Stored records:
════════════════════
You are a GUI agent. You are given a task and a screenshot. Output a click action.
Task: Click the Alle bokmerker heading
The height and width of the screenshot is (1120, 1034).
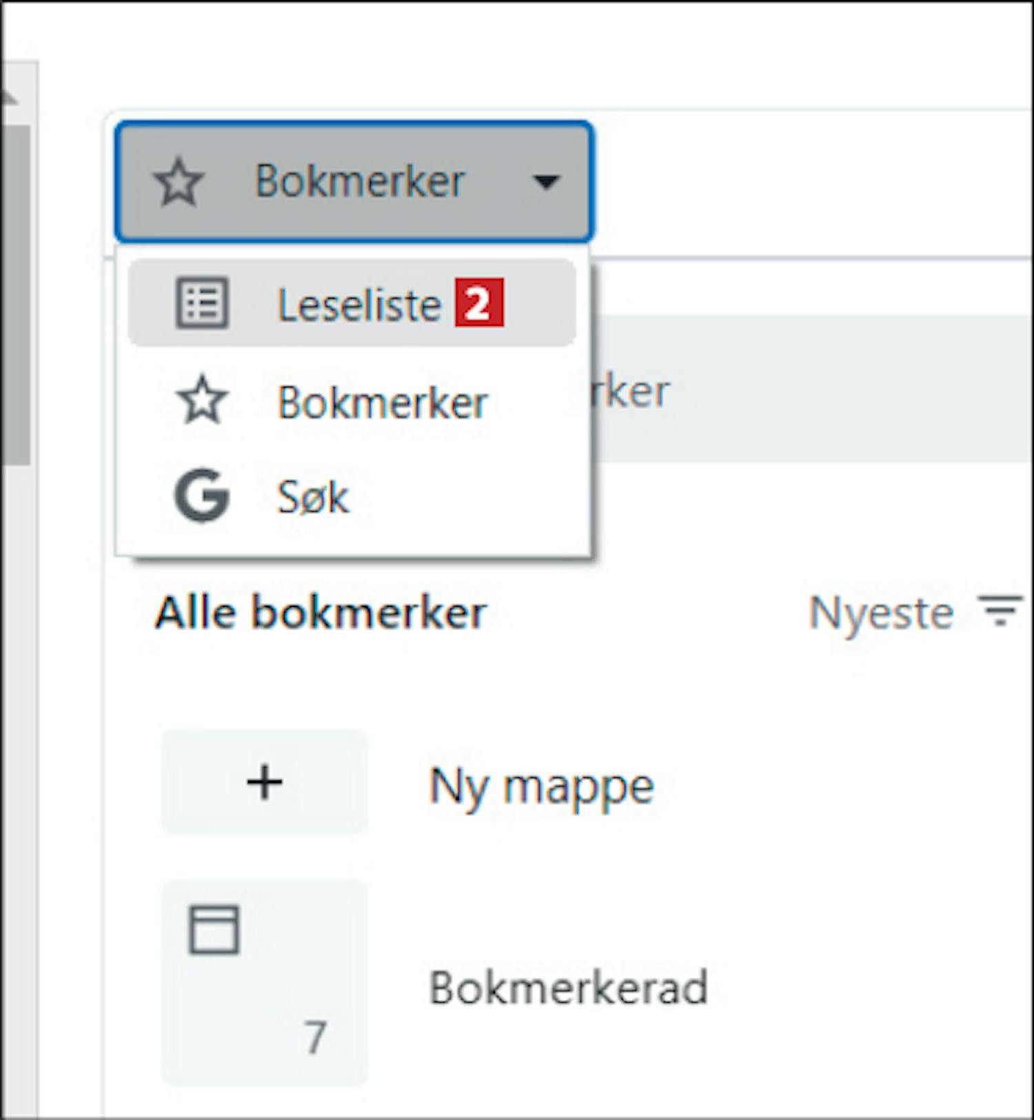coord(321,612)
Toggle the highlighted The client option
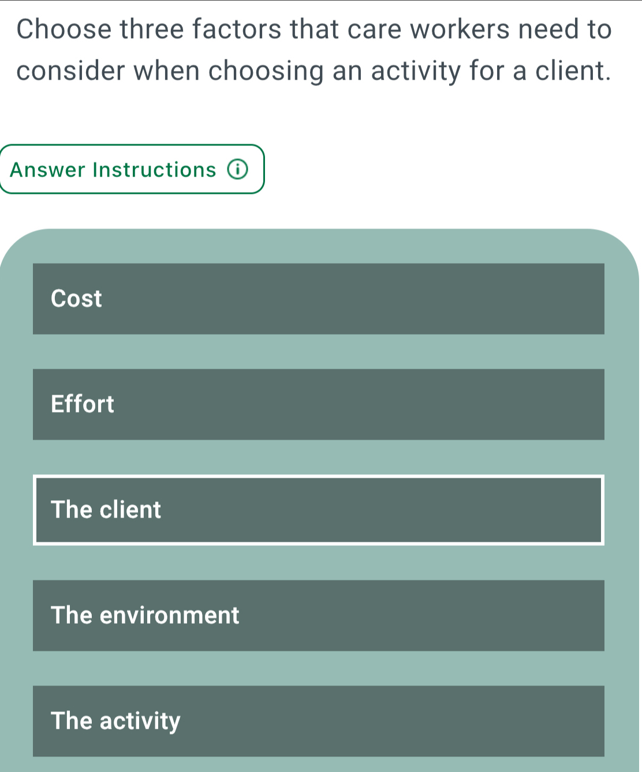642x772 pixels. pyautogui.click(x=318, y=510)
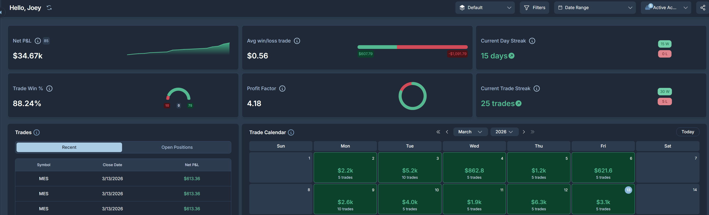Screen dimensions: 709x215
Task: Open the March month selector
Action: 470,132
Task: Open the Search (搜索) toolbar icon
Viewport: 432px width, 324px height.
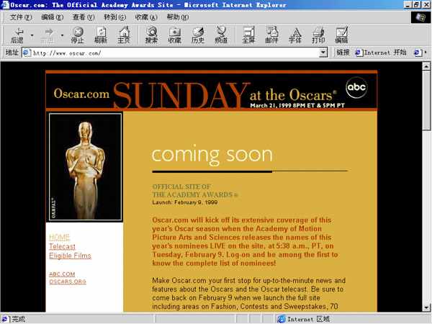Action: [151, 34]
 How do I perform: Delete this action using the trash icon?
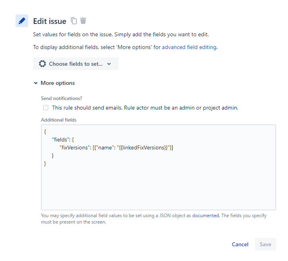click(83, 21)
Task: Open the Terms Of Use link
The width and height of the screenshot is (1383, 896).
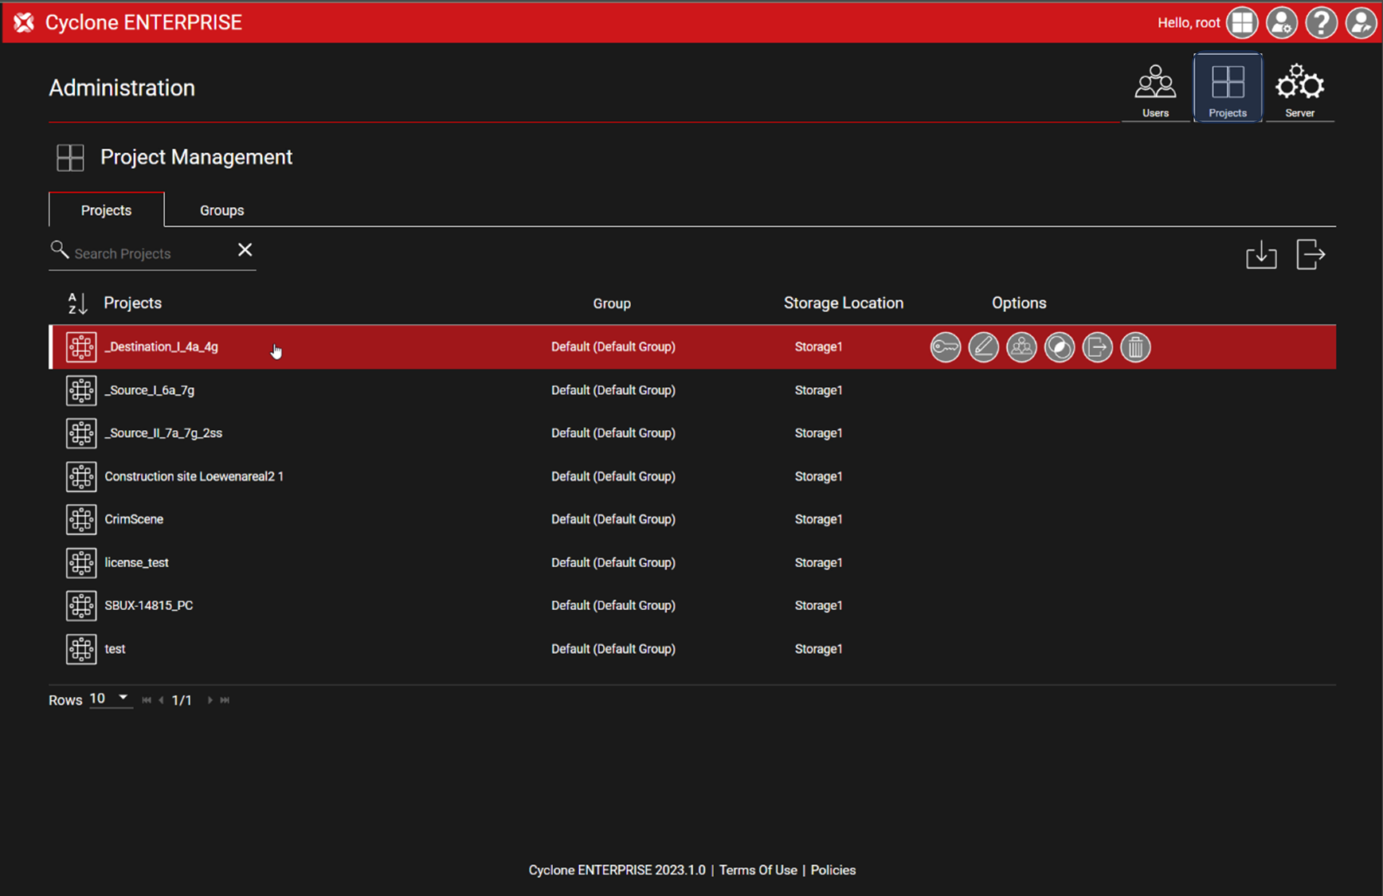Action: pos(758,870)
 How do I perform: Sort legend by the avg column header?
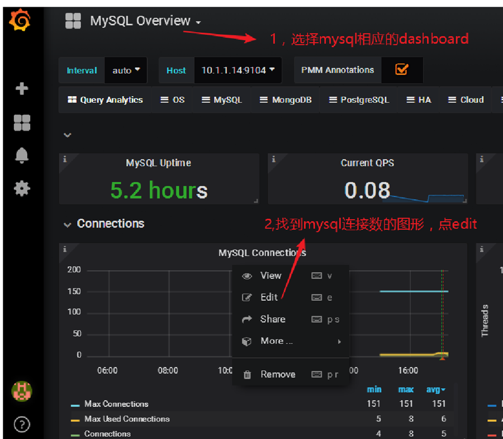pyautogui.click(x=435, y=390)
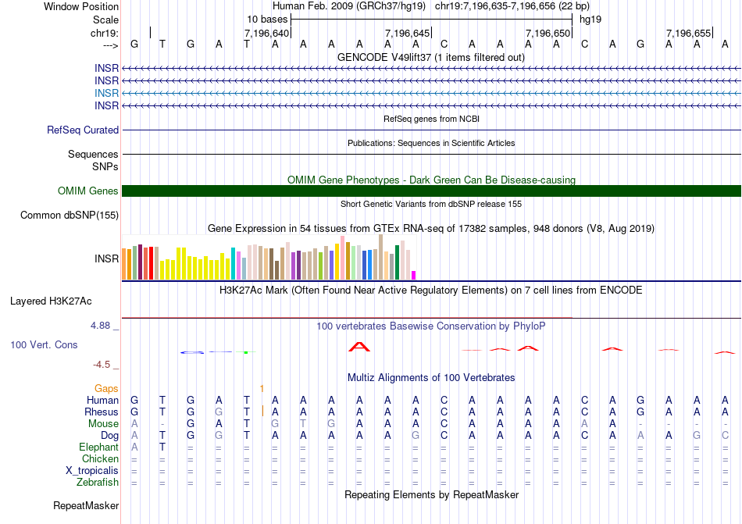Click the Publications: Sequences in Scientific Articles title
Viewport: 742px width, 524px height.
pos(431,143)
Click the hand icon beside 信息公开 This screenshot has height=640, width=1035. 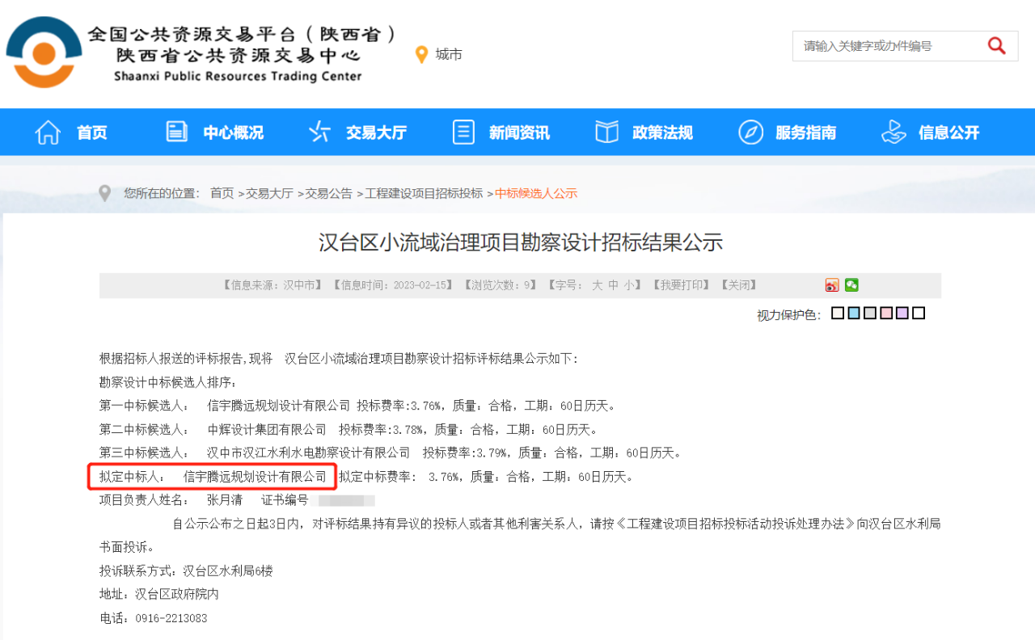893,132
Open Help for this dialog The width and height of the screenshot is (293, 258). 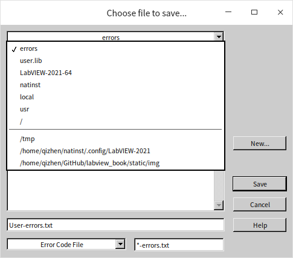tap(260, 225)
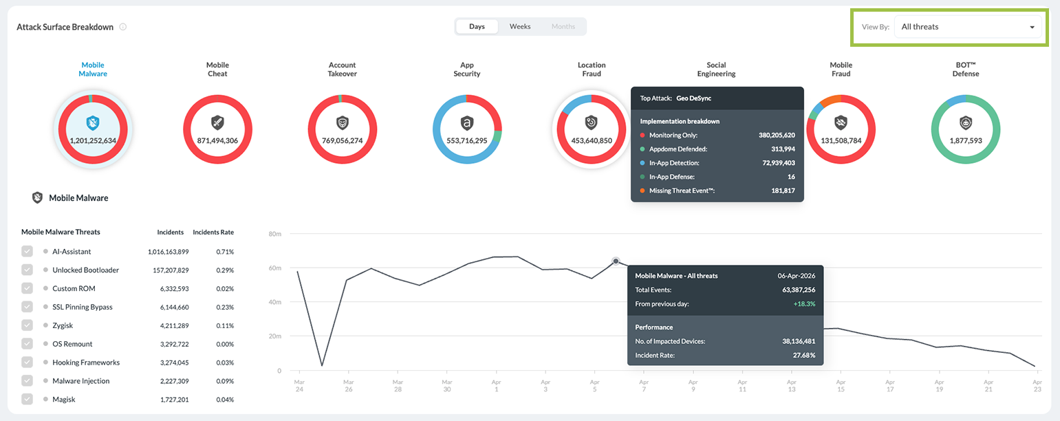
════════════════════
Exercise description:
In the data above, take the line with "Toggle the highlighted The client option", the line with "Task: Open the Terms Of Use link", and every line between, and set them down exactly without pictures.

Answer to this problem:
Toggle the highlighted The client option
642x772 pixels. pyautogui.click(x=318, y=510)
Screen dimensions: 709x215
Task: Open the March month selector
Action: 470,132
Task: Open the Search (搜索) toolbar icon
Viewport: 432px width, 324px height.
Action: [151, 34]
 How do I perform: Delete this action using the trash icon?
click(83, 21)
Task: Open the Terms Of Use link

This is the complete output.